Wer die Umverteilungen bezahlt

Je schlechter der Umstellungskurs, um so höher die indirekten Erhaltungssubventionen  ■ K O M M E N T A R

Deutlich in der Minderheit, nicht nur nach Einfluß, sondern auch nach Zahl, sind die bundesdeutschen BefürworterInnen eines Umstellungskurses von 1:1 bei den DDR-Löhnen und -Gehältern. Und während im betroffenen Land selbst die Sorgen der Bevölkerung steigen, halten sich auch dort Politik und Volkswirtschaft auffällig zurück. Mit ihrer Warnung, der Umstellungskurs von 1:1 könne die Betriebe kurzfristig in den massenhaften Bankrott treiben, haben Wirtschaftsminister Haussmann und FDP-Chef Lambsdorff auf einen Weg gedeutet. Er führt zur unmittelbaren Ausdifferenzierung der Einkommenslandschaft in der DDR nach Regionen, Branchen und Betriebsgrößen - selbstverständlich auf Kosten der Belegschaften.

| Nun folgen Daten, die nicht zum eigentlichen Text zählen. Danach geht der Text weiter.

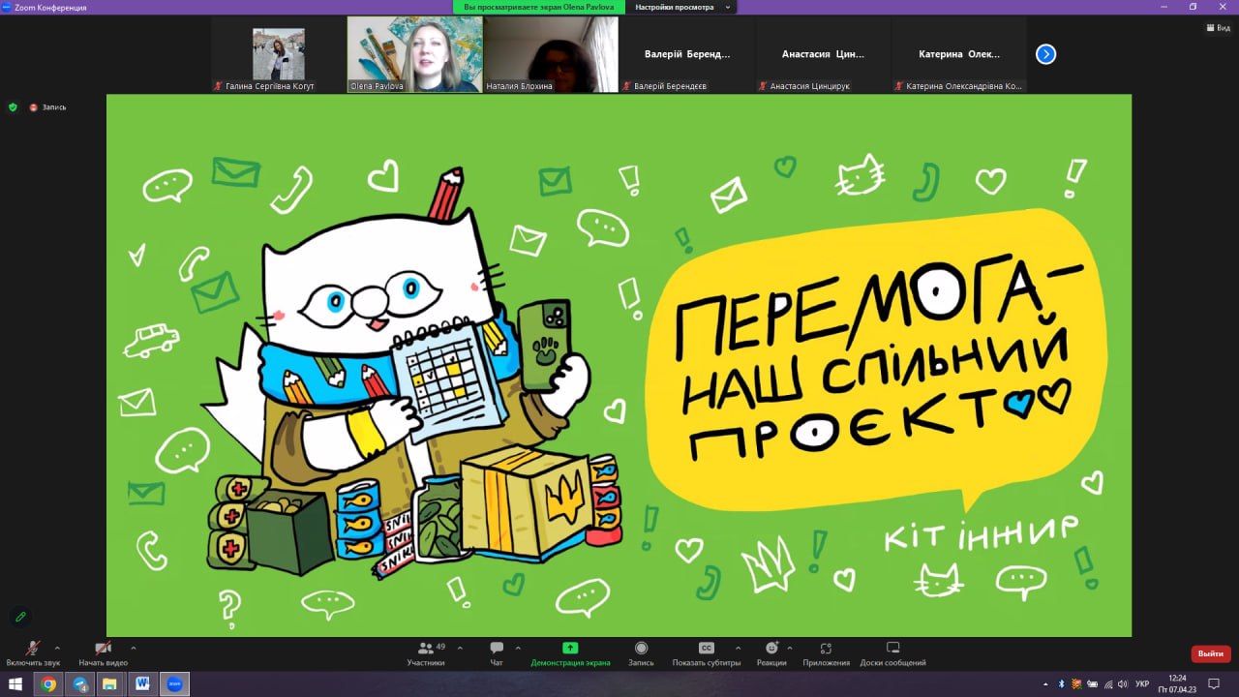Open the Чат chat panel
This screenshot has height=697, width=1239.
(x=497, y=649)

Die Eckwerte, auf denen dieser Plan beruht, - Produktivität und Kaufkraft der DDR-Beschäftigten im Verhältnis untereinander und zur BRD - sind umstritten. Lassen sich die Daten, die, etwa beim Kaufkraftvergleich, noch vor dem 9. November gewonnen worden waren, oder, wie beim Produktivitätsvergleich, aus dem Winter des Umbruchs stammen, überhaupt noch zu Recht verwenden? Wo die ExpertInnen gerade mit dem Streit beginnen, muß auf die politischen Maximen zurückgegriffen werden. Der Markt wird's regeln, nimmt die überwiegende Mehrheit der Bonner Politiker an.

Die Überlegung ist: Lieber sollen unmittelbar nach der Währungsunion in einigen Branchen und Regionen die Verhandlungen um Lohnsteigerungen beginnen, als Debatten um Lohnsenkungen in Betrieben, die endgültig mit dem Rücken zur Wand stehen. Niedrige Löhne in den Kombinaten sollen außerdem den Herauskauf interessanter Arbeitskräfte durch den vielbeschworenen neuen Mittelstand ermöglichen.

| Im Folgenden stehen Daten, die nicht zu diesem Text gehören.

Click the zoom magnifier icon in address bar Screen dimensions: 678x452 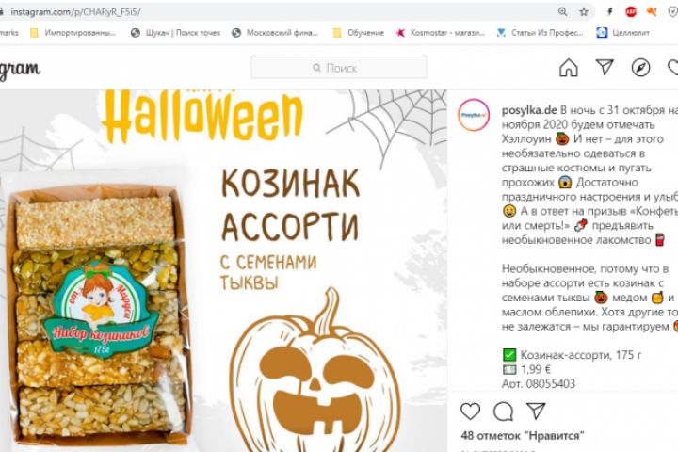click(562, 12)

Elegant ist daran zum einen, daß dann die Basis der Lohnkosten, mit der die Tarifverhandlungen in der DDR beginnen werden, politisch festgelegt sind; zum anderen, daß die staatlichen Milliarden-Subventionen besser auf unterschiedliche Töpfe verteilt werden können. Wird das Gehalt einer Angestellten mit 900 DDR-Mark auch nur im Verhältnis 1 zu 1,5 umgestellt, bleiben nur 600 DM. Und selbst wenn die Mieten einstweilen nur wenig erhöht werden, ist in anderen Bereichen ein deutlicher Preisanstieg zu erwarten. Die dadurch erhöhten Sozialhilfeaufwendungen werden damit zum staatlichen Lohnkosten -Beteiligungsprogramm, und die in der Marktwirtschaft so unbeliebten Firmen-Erhaltungssubventionen werden schlichtweg verschleiert. Sinn macht dieses Vorgehen vor allem, wenn die Noch-DDR eine ähnliche Sozialverfassung erhält wie die der BRD. Dann nämlich zahlt nicht die Zentralregierung, sondern vor allem die Gemeinden.